§ **Directions**: Your copy of the entries below should hold exactly the lines from the one containing "You are a computer-use agent." to the one containing "Given: Move destination map to top of list", inclusive, and no pictures.

------ Records provided

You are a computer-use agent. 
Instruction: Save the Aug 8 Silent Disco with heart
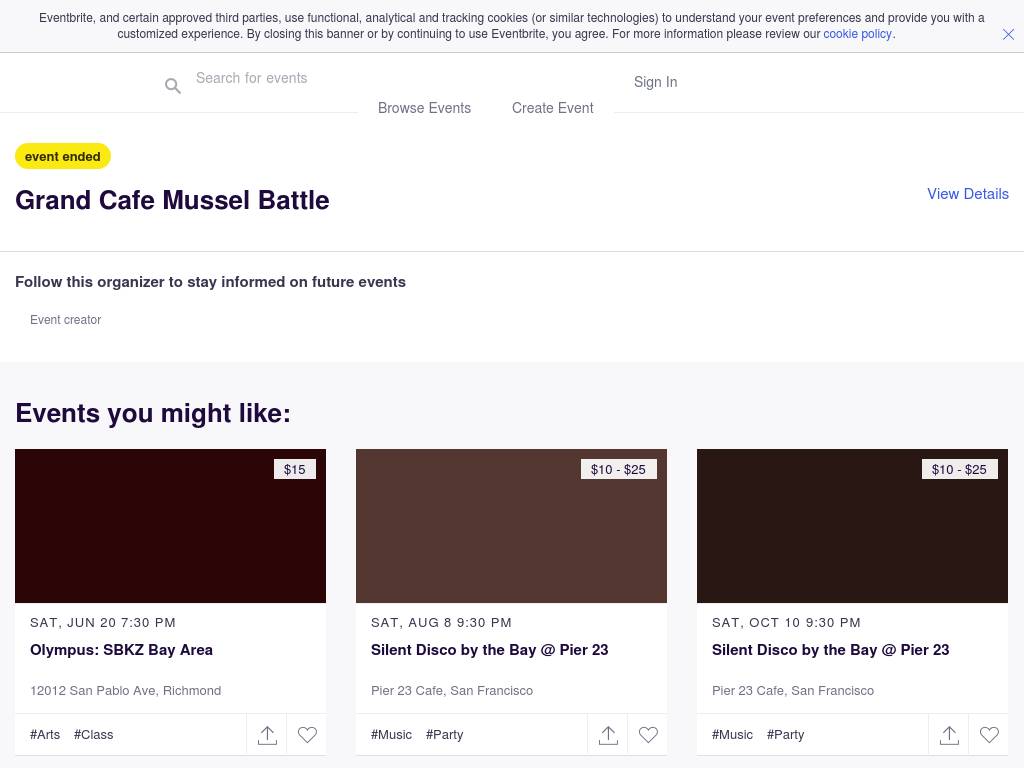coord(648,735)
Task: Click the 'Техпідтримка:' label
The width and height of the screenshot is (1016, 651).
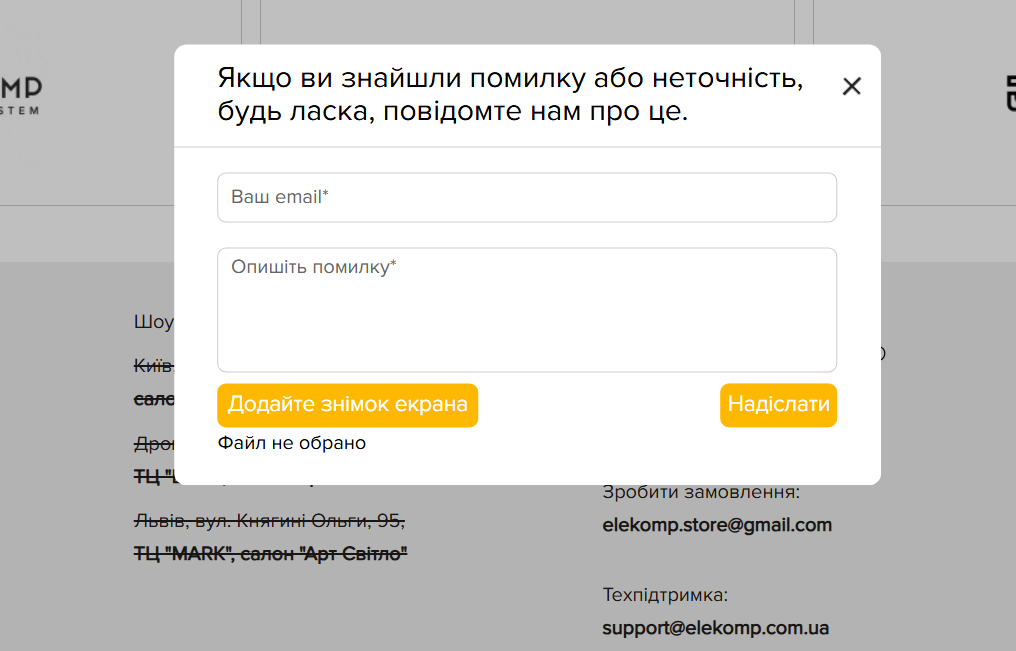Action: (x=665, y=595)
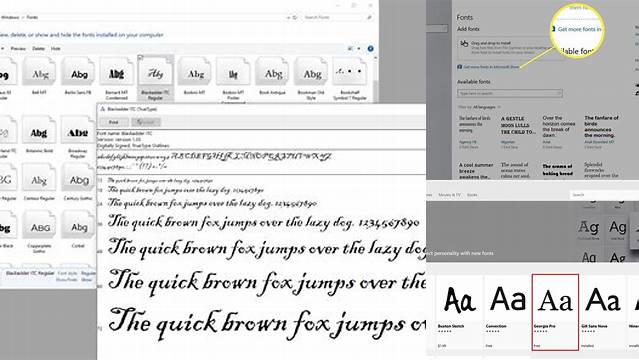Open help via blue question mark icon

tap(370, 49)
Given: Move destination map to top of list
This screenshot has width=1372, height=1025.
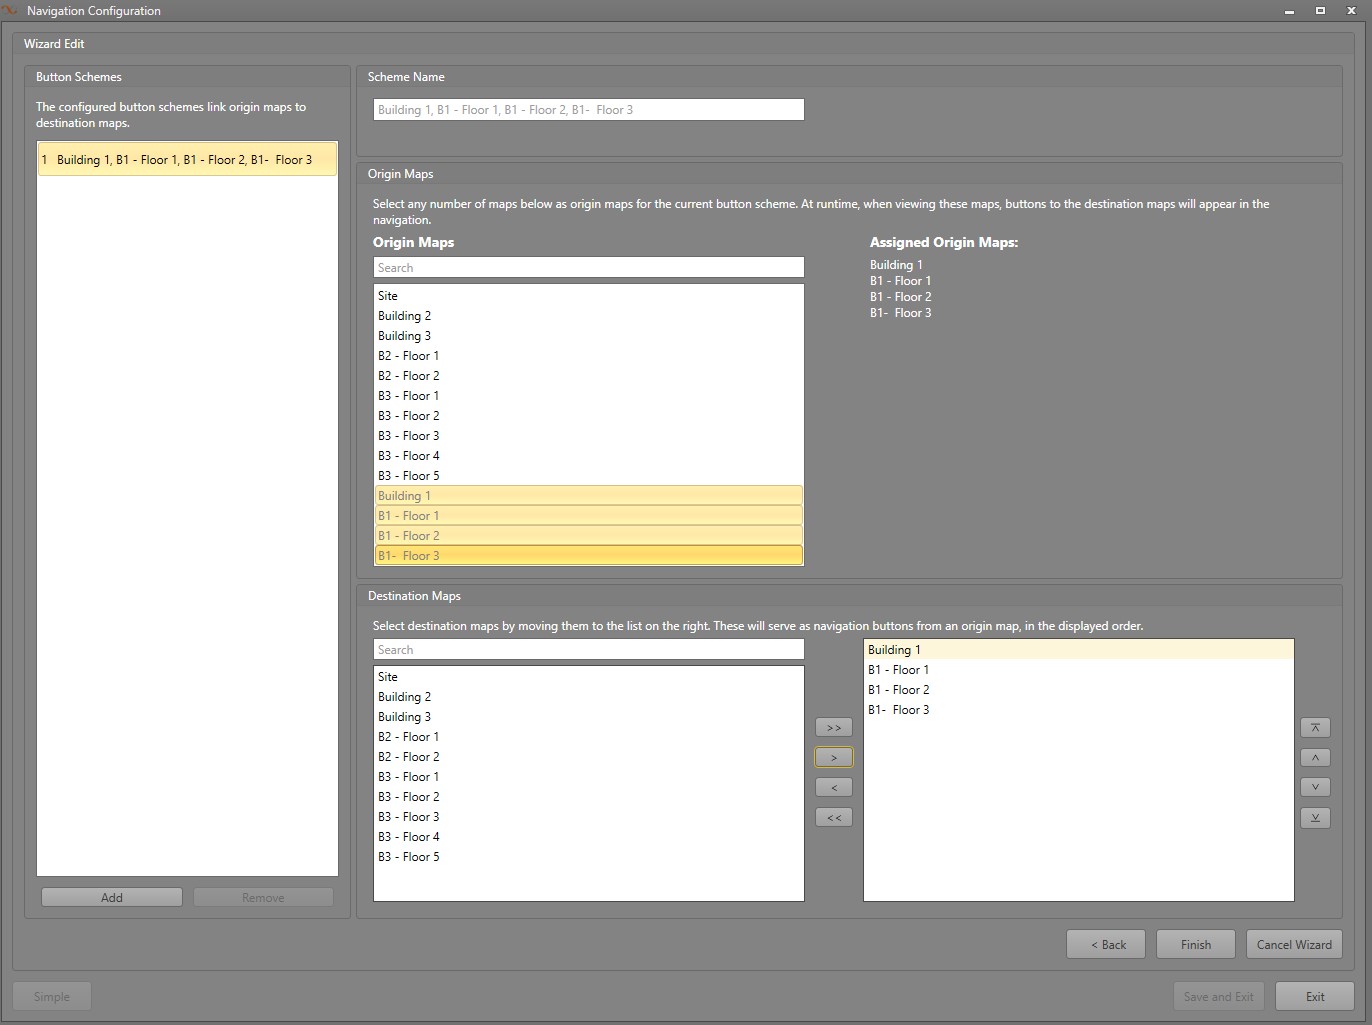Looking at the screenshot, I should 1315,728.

------------
------ Records provided

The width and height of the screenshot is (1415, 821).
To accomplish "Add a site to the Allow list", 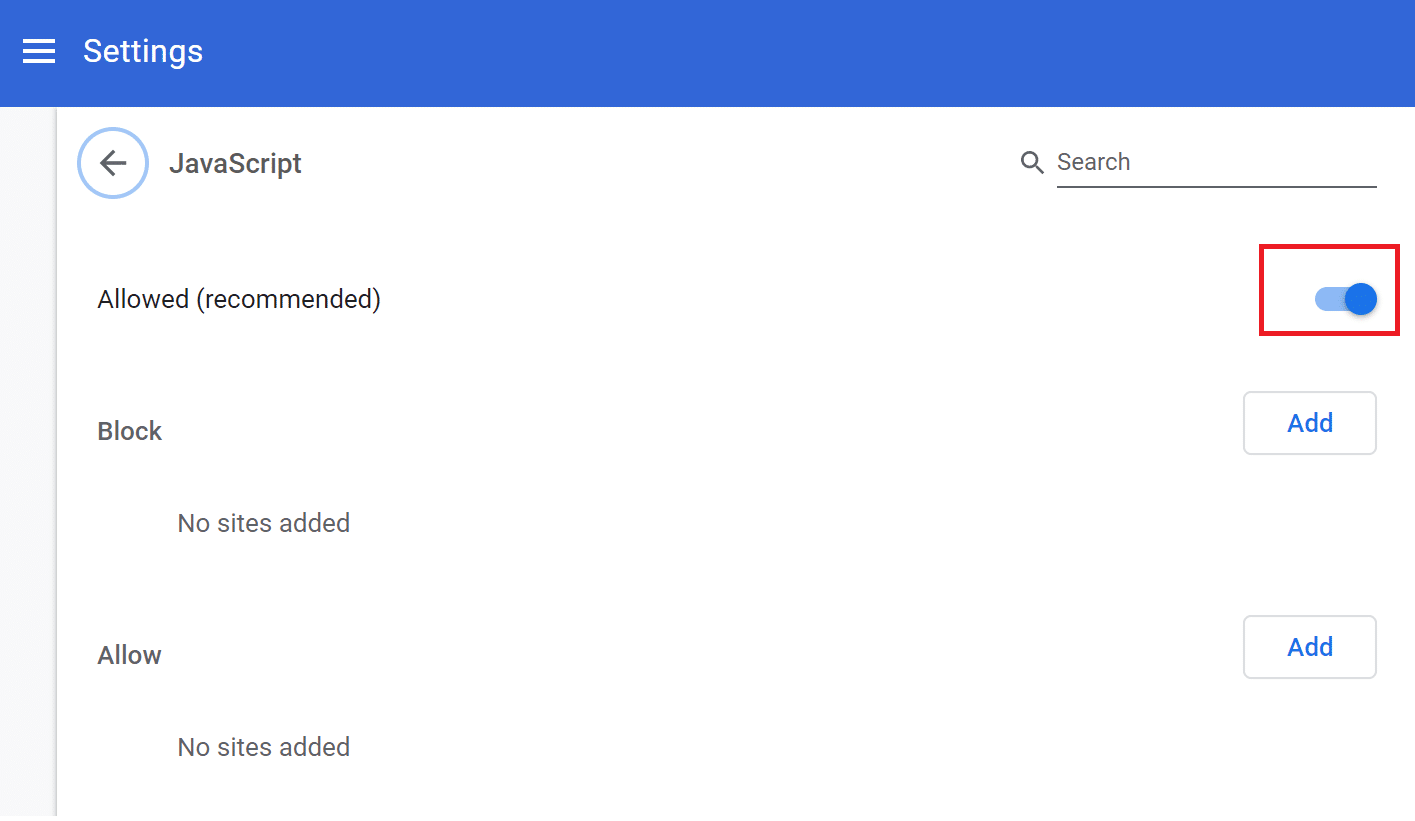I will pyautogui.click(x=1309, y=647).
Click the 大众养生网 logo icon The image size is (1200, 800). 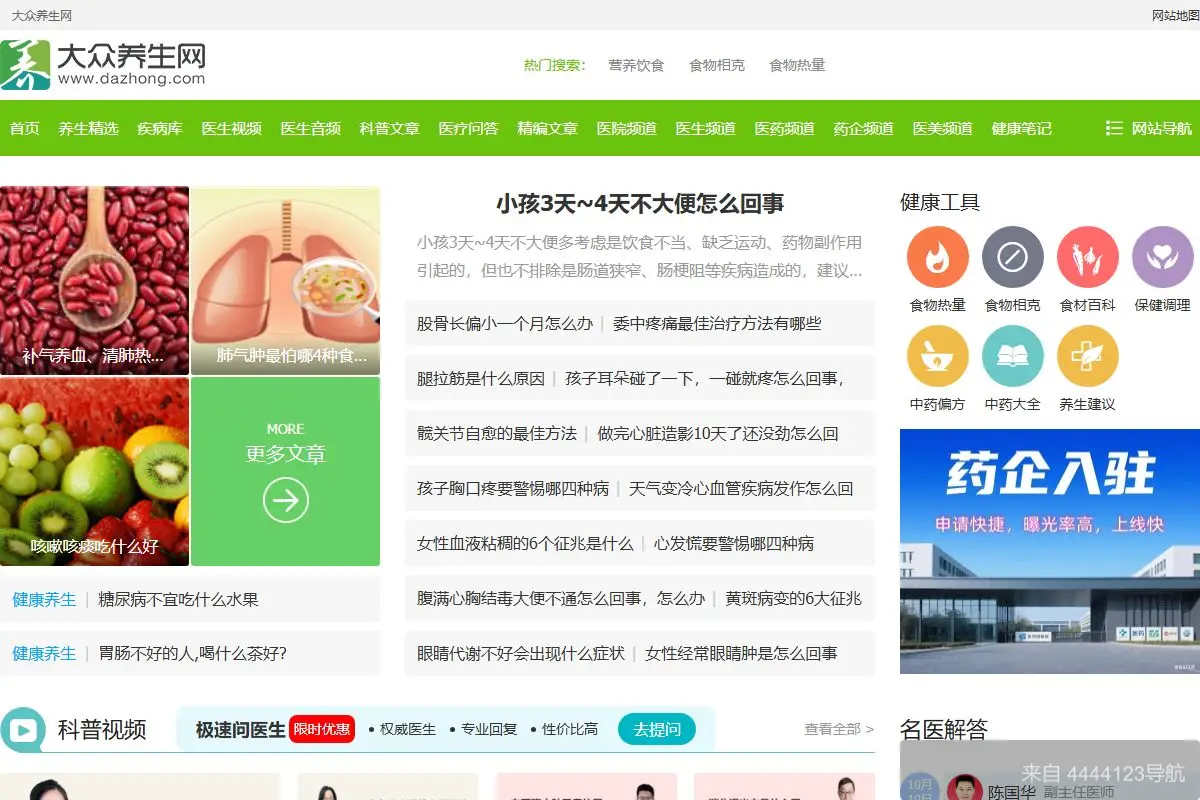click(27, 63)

------------

§ **Answer space**:
You are a computer-use agent. 
Instruction: Save the Aug 8 Silent Disco with heart
coord(648,735)
Task: Click the 'Техпідтримка:' label
The width and height of the screenshot is (1016, 651).
Action: (x=665, y=595)
Open help via blue question mark icon

tap(370, 49)
Given: Move destination map to top of list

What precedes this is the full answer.